Balan v Rooney |
2017 NY Slip Op 05801 |
Decided on July 26, 2017 |
Appellate Division, Second Department |
Published by New York State Law Reporting Bureau pursuant to Judiciary Law § 431. |
This opinion is uncorrected and subject to revision before publication in the Official Reports. |
Decided on July 26, 2017 SUPREME COURT OF THE STATE OF NEW YORK Appellate Division, Second Judicial Department
RANDALL T. ENG, P.J.
JOHN M. LEVENTHAL
SANDRA L. SGROI
JOSEPH J. MALTESE, JJ.
2016-06684
(Index No. 3156/14)
v
Sean H. Rooney, etc., respondent.
Lord Chester So, New York, NY, for appellant.
Garcia & Stallone, Deer Park, NY (Karl Zamurs of counsel), for respondent.
DECISION & ORDER
In an action to recover damages for legal malpractice and breach of contract, the plaintiff appeals from an order of the Supreme Court, Kings County (Bayne, J.), dated May 25, 2016, which granted the defendant's motion for summary judgment dismissing the complaint.
ORDERED that the order is modified, on the law, by deleting the provision thereof granting that branch of the defendant's motion which was for summary judgment dismissing the cause of action to recover damages for legal malpractice, and substituting therefor a provision denying that branch of the motion; as so modified, the order is affirmed, with costs to the plaintiff.

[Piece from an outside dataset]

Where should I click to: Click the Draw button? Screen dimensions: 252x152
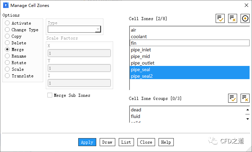pos(107,142)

Shortly after a snowstorm, when attempting to enter the building in which she lived, the plaintiff allegedly slipped on ice and was injured. Three days after the accident, the plaintiff consulted with and hired the defendant to represent her in an action against the property owner. The defendant failed to commence an action prior to the expiration of the statute of limitations. The plaintiff then commenced this action to recover damages for legal malpractice and breach of contract. The defendant moved for summary judgment dismissing the complaint, and the Supreme Court granted the motion.
To establish the required element of causation in a legal malpractice action, "a plaintiff must show that he or she would have prevailed in the underlying action . . . but for the lawyer's negligence" (Rudolf v Shayne, Dachs, Stanisci, Corker & Sauer, 8 NY3d 438, 442; see Detoni v McMinkens, 147 AD3d 1018). The only issue raised in the defendant's motion was whether the plaintiff could have prevailed in a personal injury action against the property owner.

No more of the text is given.